April's real personal income and spending report adds to evidence that the cyclical peak may eventually be dated to January"Analyzing April's Personal Income and Spending Report: Insights on the Cyclical Peak"

– by a New Deal Democrat

“Analyzing April’s Personal Income and Spending Report: Insights on the Cyclical Peak”

As I’ve been saying for the past few months, the Personal Income and Expenditure report is currently tied with the Employment report as the most important monthly piece of information. And for the second month in a row, the results were very mixed. And also like yesterday, revisions played a big role, this time on the downside.

In nominal terms, personal incomes increased by 0.4%, and personal expenses – by 0.8%. As the applicable deflator rose 0.4%, real personal income was unchanged and real personal spending rounded up 0.5%. And real disposable personal income rose less than 0.1%, rounding up unchanged.

Since the start of the pandemic, real income has grown by 3.3% (versus a reported 4.0% in March) and real spending has increased by 8.2% (versus 7.6% in March). Since much of that was skewed by several rounds of stimulus, here’s the view normalized to 100 as of July 2021, including real disposable personal income (gold), which is much more affected by gas prices:

Note that net revisions added 0.1% to spending increases, but revisions subtracted a hefty -0.7% from revenue.

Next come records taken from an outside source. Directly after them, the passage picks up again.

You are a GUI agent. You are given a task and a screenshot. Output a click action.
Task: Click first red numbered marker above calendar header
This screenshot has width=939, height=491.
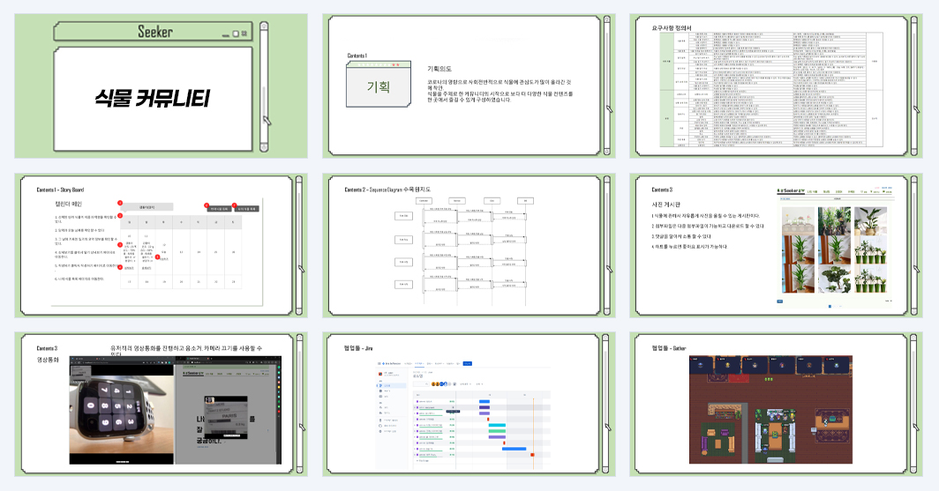(120, 204)
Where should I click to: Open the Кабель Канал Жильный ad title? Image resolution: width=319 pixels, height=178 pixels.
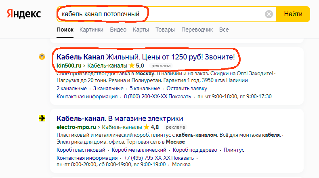tap(146, 57)
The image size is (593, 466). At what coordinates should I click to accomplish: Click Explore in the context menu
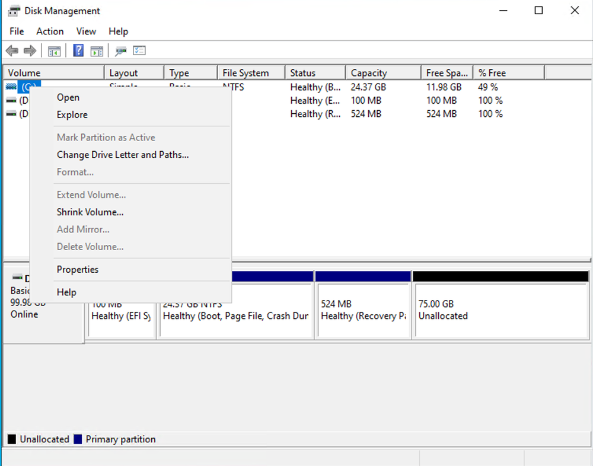point(72,114)
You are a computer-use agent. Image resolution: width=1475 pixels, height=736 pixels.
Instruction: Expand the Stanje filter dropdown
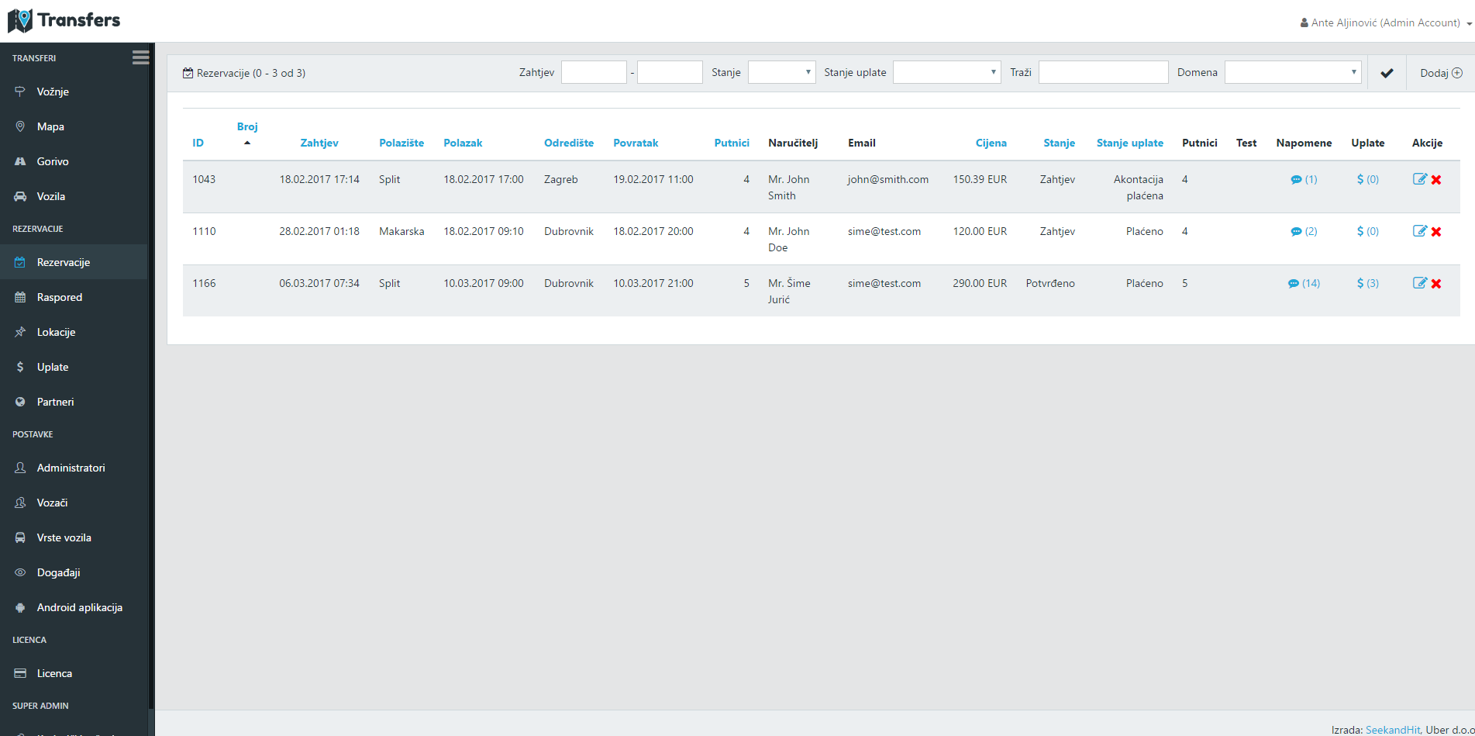click(781, 72)
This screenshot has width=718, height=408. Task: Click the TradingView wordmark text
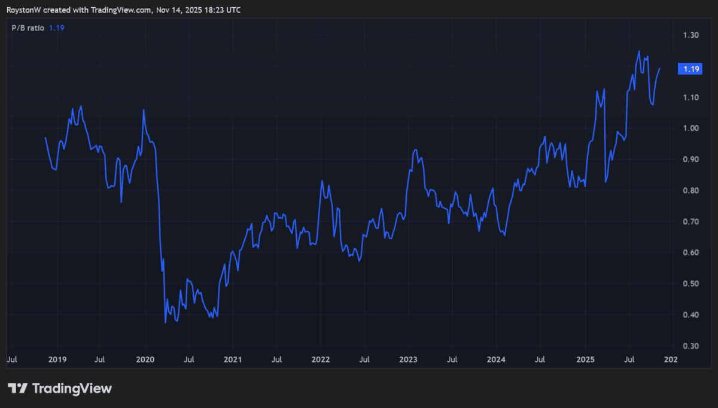click(x=71, y=388)
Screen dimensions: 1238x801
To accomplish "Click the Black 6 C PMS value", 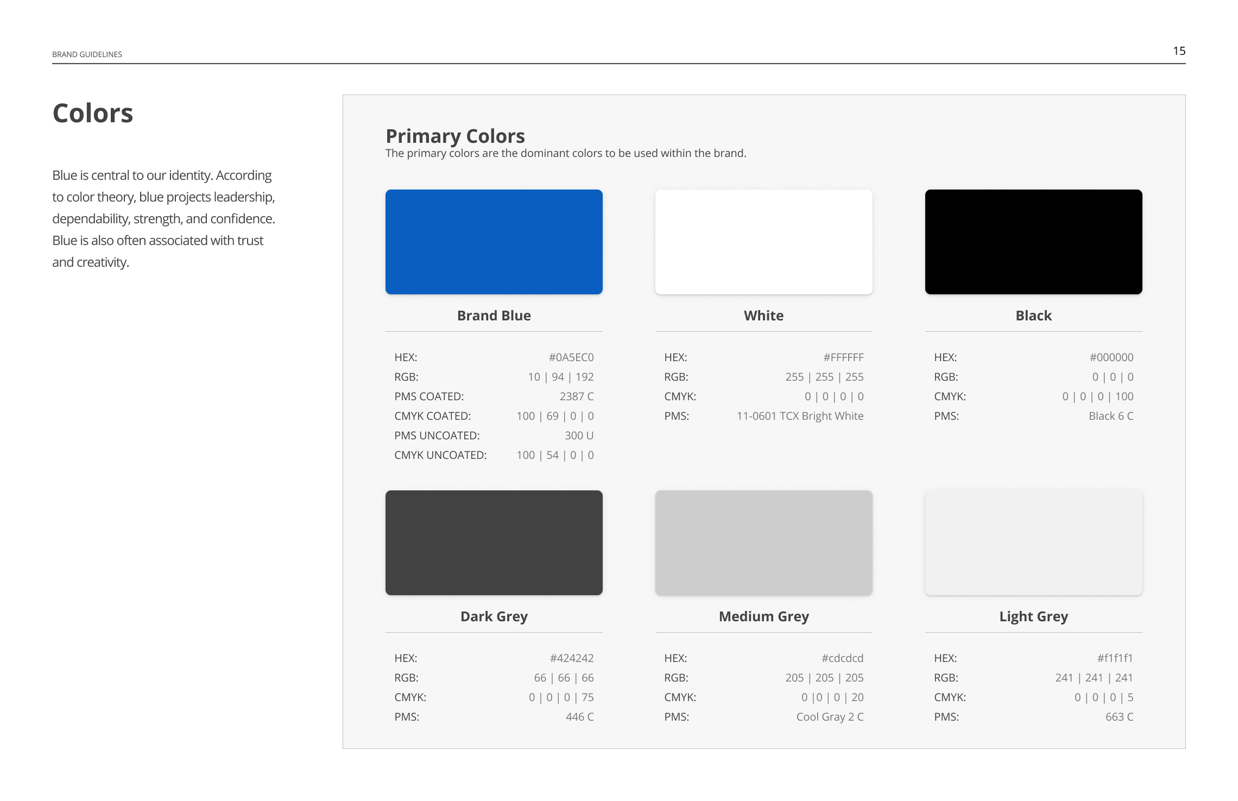I will pos(1110,416).
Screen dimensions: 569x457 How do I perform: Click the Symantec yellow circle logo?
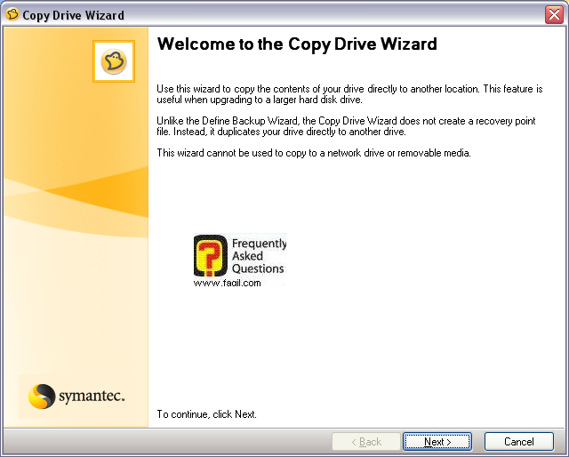[42, 396]
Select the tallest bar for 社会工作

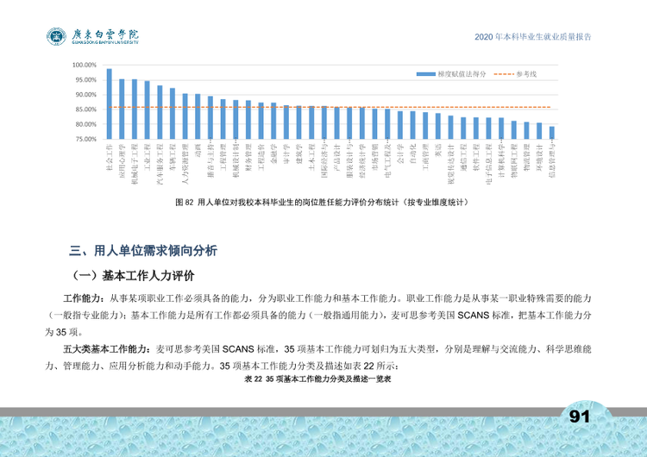pyautogui.click(x=110, y=104)
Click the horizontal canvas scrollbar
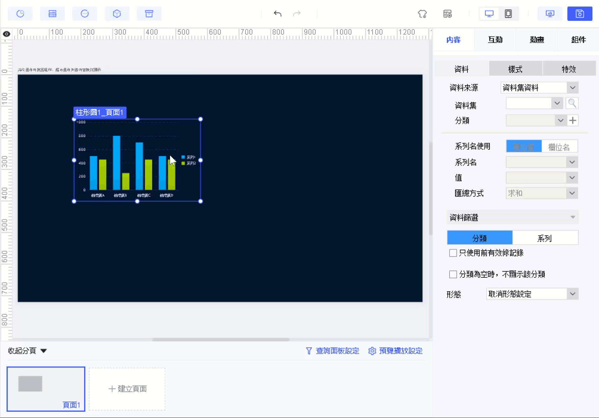599x418 pixels. pos(221,339)
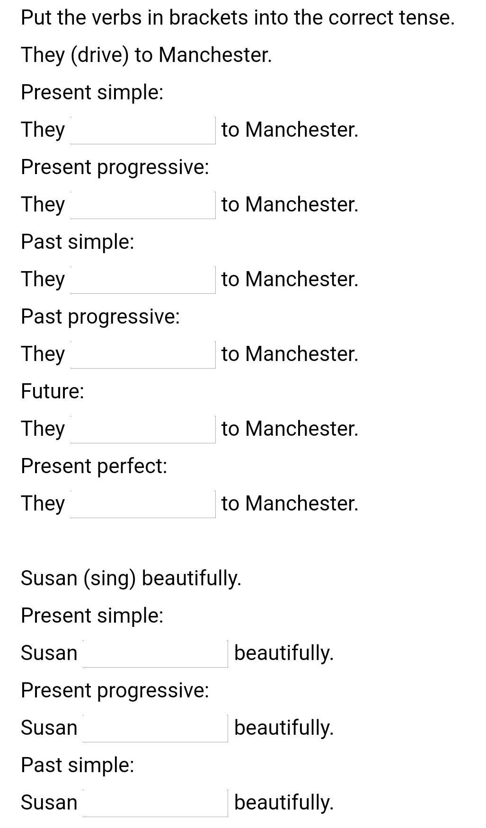Click the 'Present simple:' label in the drive exercise
This screenshot has height=828, width=486.
92,92
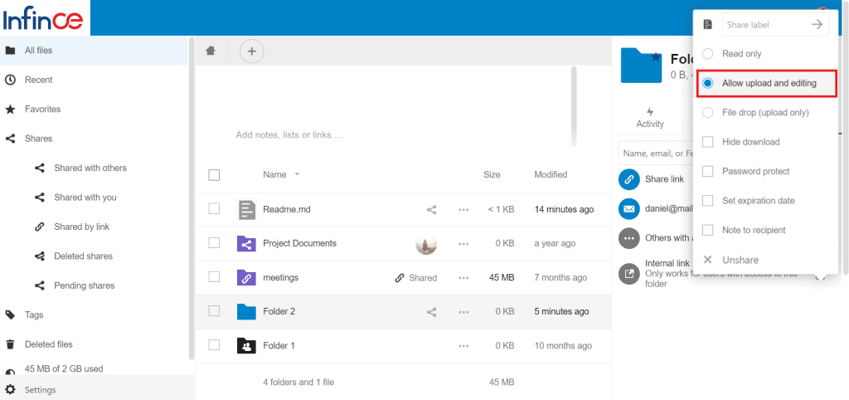Open Settings in the left sidebar

(40, 390)
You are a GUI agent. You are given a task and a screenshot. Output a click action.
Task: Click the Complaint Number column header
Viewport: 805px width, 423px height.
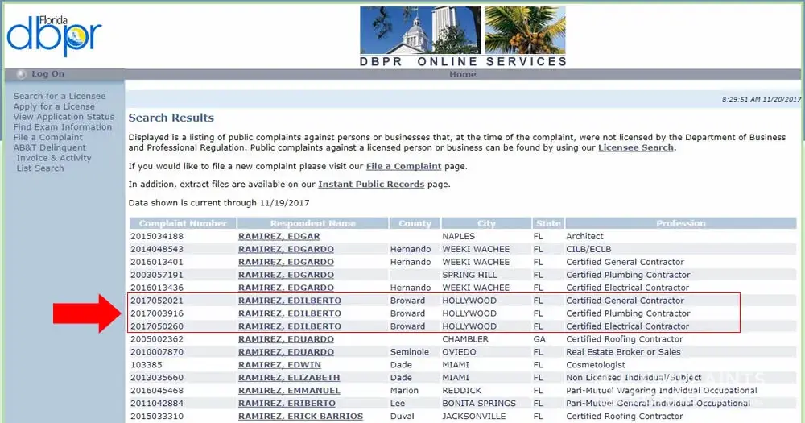click(183, 223)
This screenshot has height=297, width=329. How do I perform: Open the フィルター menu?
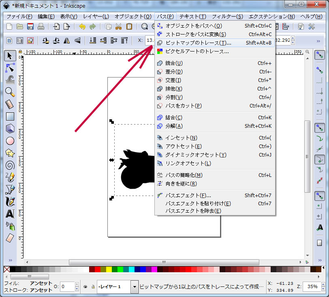227,16
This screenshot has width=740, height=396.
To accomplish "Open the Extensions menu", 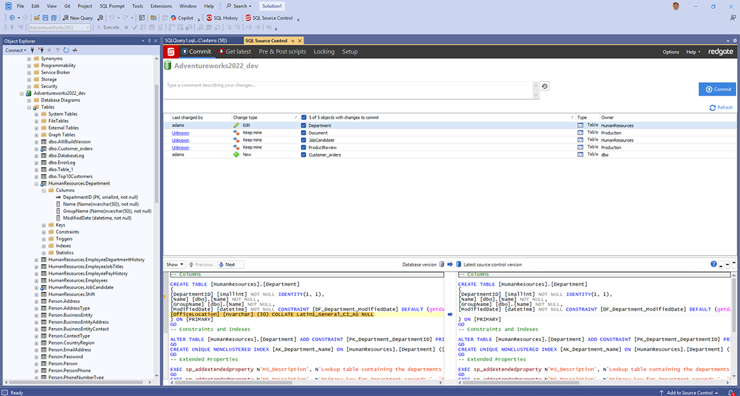I will point(161,6).
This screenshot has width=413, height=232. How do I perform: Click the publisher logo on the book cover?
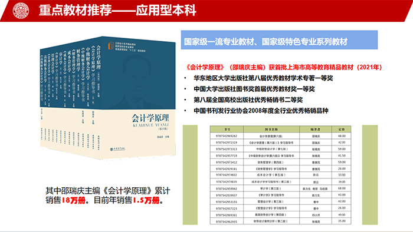tap(117, 149)

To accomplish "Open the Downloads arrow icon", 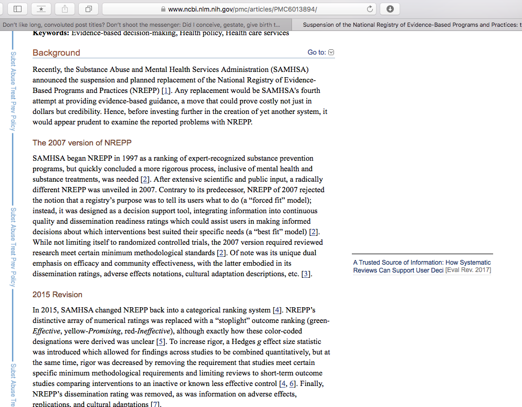I will [x=390, y=9].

The revisions also affected the personal savings rate, which was also revised down by -0.6% for March from 5.1% to 4.5% and then fell by another -0.4% in April to 4. 1%. Due to the “paradox of saving”, while this decline is negative for individual households, it is good for the economy as a whole, as consumption makes up 70% of economic activity and consumption drives employment.

In the long run, however, this savings rate is very low, exceeded only by the downward trend in the pre-pandemic 50 years between November 2004 and September 2008:

Finally, let’s turn to the indicators the NBER uses to determine the beginning and end of a recession, two of which were updated this morning.

The good news is that real personal income minus government transfers (blue in the chart below) rose 0.2% in April to a new high. The bad news is that this is against some very large downward revisions over the past 6 months, meaning that April’s “record high” is actually -0.6% below where we thought we were in March, and more just over 0.1% above its current previous high from last September:

The other big matching indicator used by the NBER updated today, real manufacturing and trade sales for March, was down another -0.6% from its most recent peak in January:

Here’s what all the “big 4” matched indicators look like, including industrial production and nonfarm payrolls, each normalized to 100 at their respective peaks:

Two of the four – industrial production and real manufacturing and trade sales – are down from their peaks. The third, real personal income minus transfer receipts, has remained essentially unchanged since last September. Only jobs continue to increase significantly.

Also, on an annual basis, real personal income less government transfers rose 1.2%, industrial production rose 0.2%, and real manufacturing and trade sales rose 0.7%. The historical record of more than half a century shows that when all three of these matching indicators were at their current year-over-year levels, they are now, with *no* exceptions, the recession was already underway:

In summary, while there was good news on real personal spending and on real personal income net of government transfers; there were many negative revenue revisions. Although it remains unlikely, along with yesterday’s report of negative Q1 gross domestic income, including the average GDP and GDI; this report increases the chances that the NBER will ultimately reject continued nonfarm payroll growth and declare that there was a cyclical peak in January.